> **Source extract**
# SHARE Barn Raising Hackathon
SHARE is an open source project dedicated to taking metadata on new research from around the web and bringing it into one normalized format, accessible via a JSON API.
SHARE just had a Beta release this April, and we're searching for ways to make it better. We need your help to include more sources, make some cool visualizations of what the existing SHARE metadata contains, and develop tools to connect and enrich the data by combining it in new ways.
SHARE uses Cassandra along with elasticsearch to make aggregations and data manipulation a breeze.
Day 1 Coffee, tea, juice in the morning, lunch in the afternoon. Day 2
More information about the SHARE organization available at http://share-research.org
## Activities
----
### Harvesters
So far, we have over 43 content providers, and we need your help to add more! Have a favorite research aggregator or journal with an API with open metadata? Want to browse our list of APIs that have open research metadata? That's all you need to get started.
* [SHARE Core - API Harvesting and Normalization - scrAPI](https://github.com/fabianvf/scrapi)
* [Creating a metadata harvester for SHARE](https://osf.io/wur56/wiki/Creating%20a%20Harvester/)
* [SHARE Schema](https://github.com/JeffSpies/SHARE-Schema)

> **Supplied data**

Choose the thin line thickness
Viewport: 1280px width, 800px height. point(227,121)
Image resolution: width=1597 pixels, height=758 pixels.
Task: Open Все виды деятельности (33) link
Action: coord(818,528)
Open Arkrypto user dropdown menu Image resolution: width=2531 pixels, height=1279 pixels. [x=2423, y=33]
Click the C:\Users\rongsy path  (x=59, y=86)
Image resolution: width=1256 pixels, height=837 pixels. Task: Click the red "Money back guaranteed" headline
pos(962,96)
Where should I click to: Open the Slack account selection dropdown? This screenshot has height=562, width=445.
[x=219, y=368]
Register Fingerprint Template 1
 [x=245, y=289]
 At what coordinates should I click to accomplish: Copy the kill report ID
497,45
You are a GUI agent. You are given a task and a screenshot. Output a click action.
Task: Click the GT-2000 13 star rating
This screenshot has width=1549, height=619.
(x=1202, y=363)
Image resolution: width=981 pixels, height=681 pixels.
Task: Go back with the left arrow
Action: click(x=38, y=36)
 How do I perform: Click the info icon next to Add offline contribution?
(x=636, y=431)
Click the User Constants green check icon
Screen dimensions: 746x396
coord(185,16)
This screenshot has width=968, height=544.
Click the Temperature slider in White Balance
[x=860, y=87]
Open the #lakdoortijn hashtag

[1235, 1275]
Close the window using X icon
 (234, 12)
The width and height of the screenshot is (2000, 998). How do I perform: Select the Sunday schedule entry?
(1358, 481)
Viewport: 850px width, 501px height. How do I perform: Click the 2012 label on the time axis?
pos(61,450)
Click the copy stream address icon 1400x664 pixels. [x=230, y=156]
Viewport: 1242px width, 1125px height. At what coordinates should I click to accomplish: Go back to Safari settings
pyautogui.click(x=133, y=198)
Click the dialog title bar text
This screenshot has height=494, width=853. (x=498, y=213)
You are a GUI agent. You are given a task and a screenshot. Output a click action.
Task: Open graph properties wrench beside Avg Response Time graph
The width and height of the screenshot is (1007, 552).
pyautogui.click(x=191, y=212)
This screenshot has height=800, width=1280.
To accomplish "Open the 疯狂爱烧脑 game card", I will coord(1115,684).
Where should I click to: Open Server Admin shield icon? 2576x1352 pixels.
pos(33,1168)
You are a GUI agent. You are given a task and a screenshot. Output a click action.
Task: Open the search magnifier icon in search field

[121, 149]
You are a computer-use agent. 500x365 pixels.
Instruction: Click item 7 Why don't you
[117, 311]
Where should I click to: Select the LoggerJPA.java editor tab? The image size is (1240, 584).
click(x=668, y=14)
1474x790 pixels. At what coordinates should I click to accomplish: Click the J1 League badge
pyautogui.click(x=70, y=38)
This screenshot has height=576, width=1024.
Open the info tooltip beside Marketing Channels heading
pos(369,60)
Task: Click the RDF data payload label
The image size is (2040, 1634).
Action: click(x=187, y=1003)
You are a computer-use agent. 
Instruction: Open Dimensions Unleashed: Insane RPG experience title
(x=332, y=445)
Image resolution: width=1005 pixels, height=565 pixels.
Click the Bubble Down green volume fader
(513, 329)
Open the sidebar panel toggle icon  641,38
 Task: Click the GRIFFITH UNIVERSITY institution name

> **Tasks to carry out**
A. List the titles of the links given under the Harvesters heading on the SHARE hackathon page.
B. In the records, substitute "emblem" for "badge" in the lines starting at the one that has "Where should I click to: Select" and stopping after the one that has "pyautogui.click(x=70, y=38)". Leave everything else unchanged.

> **Task results**
A.
- SHARE Core - API Harvesting and Normalization - scrAPI
- Creating a metadata harvester for SHARE
- SHARE Schema

B.
Where should I click to: Select the LoggerJPA.java editor tab? The image size is (1240, 584).
click(x=668, y=14)
1474x790 pixels. At what coordinates should I click to accomplish: Click the J1 League emblem
pyautogui.click(x=70, y=38)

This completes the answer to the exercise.